**** Record set

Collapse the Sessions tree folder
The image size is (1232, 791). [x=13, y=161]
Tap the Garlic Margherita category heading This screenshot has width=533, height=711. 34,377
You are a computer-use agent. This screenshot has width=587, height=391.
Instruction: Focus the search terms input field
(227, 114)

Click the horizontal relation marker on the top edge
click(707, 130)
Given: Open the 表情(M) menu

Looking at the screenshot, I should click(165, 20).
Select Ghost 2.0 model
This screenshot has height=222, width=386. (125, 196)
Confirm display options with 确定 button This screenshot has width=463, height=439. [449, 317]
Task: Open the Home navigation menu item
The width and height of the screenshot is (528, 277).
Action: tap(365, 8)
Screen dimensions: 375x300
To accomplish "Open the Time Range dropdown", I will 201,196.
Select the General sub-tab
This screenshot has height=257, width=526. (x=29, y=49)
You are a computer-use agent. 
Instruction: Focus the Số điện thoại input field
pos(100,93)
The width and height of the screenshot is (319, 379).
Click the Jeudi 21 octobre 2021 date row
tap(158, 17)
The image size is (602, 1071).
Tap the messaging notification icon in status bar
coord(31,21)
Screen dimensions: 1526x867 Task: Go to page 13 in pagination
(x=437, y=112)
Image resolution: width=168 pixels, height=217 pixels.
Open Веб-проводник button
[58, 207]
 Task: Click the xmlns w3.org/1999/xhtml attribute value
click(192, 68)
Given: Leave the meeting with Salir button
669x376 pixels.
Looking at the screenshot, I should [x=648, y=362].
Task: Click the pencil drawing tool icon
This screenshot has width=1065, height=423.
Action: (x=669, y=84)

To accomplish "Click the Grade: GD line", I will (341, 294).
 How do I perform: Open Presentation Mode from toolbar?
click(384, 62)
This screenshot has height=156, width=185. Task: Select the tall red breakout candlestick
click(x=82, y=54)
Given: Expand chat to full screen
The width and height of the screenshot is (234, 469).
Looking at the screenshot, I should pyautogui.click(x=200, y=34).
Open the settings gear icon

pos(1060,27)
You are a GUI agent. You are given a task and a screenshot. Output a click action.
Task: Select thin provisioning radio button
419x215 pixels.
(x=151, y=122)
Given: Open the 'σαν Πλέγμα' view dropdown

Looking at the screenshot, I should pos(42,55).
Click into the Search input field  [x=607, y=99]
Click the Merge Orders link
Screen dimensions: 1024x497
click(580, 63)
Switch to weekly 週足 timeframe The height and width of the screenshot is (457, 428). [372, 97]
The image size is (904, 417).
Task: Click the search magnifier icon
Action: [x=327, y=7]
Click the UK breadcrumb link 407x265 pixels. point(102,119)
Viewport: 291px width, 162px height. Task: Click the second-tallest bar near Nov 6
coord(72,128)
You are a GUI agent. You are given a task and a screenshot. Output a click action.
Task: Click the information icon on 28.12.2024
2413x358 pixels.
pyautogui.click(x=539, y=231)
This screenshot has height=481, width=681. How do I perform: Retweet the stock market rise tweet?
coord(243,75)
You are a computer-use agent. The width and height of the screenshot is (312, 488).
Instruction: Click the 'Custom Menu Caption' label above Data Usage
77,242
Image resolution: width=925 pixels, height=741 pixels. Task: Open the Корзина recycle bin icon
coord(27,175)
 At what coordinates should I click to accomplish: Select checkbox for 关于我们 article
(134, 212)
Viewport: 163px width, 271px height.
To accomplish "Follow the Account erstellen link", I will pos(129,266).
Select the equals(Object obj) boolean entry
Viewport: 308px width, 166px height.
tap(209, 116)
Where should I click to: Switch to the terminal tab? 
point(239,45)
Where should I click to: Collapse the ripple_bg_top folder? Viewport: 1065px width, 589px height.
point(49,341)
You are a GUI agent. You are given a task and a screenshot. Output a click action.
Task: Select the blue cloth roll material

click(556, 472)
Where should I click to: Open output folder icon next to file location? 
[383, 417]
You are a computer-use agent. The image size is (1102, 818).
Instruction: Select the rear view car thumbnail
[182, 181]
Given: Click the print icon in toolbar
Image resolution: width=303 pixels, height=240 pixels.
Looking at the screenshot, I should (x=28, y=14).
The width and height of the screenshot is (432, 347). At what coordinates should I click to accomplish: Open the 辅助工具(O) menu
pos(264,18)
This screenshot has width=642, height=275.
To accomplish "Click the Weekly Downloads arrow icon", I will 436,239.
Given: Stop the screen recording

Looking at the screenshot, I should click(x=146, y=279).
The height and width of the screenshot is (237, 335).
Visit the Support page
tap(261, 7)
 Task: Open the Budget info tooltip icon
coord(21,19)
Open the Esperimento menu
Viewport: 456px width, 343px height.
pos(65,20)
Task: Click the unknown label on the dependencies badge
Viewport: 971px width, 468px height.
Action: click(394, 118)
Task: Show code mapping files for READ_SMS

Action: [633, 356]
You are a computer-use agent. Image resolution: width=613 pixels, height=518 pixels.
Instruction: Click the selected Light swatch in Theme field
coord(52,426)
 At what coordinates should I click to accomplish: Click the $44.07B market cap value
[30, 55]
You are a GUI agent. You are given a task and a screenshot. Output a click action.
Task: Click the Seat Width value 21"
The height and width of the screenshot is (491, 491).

********

== What is being asked ==
Wherever "with" appears in the listing, report the line it is on.

== Response to this exercise ==
Confirm display options with 确定 button This screenshot has width=463, height=439. [449, 317]
Given: Leave the meeting with Salir button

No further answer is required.